Les frappes récentes ne se limitent pas seulement à des bombardements aériens. Des opérations terrestres ont également été élargies au-delà de la « ligne jaune », une zone tampon établie par Israël. Des appels à l’évacuation ont été lancés pour plus de 50 villages et villes, y compris Nabatiyé, où des habitants ont été sommés de quitter leurs maisons immédiatement.
Dans la ville de Srifa, un secouriste a été tué et deux autres blessés lors des frappes, portant le total de secouristes tués dans le conflit à 120. Les attaques israéliennes ont également visé des infrastructures stratégiques, aggravant la situation humanitaire dans la région.

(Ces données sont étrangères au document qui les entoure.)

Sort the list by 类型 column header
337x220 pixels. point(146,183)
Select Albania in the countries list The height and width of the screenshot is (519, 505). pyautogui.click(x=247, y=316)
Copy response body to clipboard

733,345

La ville de Nabatiyé, désertée par une grande partie de sa population depuis le début des hostilités, continue d’être sous le feu des bombardements. Des habitants, encore présents, ont vécu des moments de panique lors des ordres d’évacuation précédents, provoquant un mouvement d’exode vers des zones plus sûres.
Le conflit entre Israël et le Hezbollah, qui a débuté le 2 mars, a déjà causé plus de 3.213 décès, selon les derniers chiffres officiels. Les opérations militaires israéliennes se poursuivent, visant à neutraliser les capacités du Hezbollah, alors que les discussions pour un accord entre les États-Unis et l’Iran semblent stagner.
Dans ce contexte, les casques bleus des Nations Unies au Liban ont signalé un nombre record de violations de l’espace aérien, avec 91 infractions et 399 tirs attribués aux forces israéliennes. Ce climat de violence soulève des inquiétudes sur la possibilité d’une escalade prolongée du conflit.
Alors que les hostilités se poursuivent, les civils libanais, déjà éprouvés par la guerre, se retrouvent une fois de plus au cœur d’une spirale de violence qui semble se renouveller sans fin.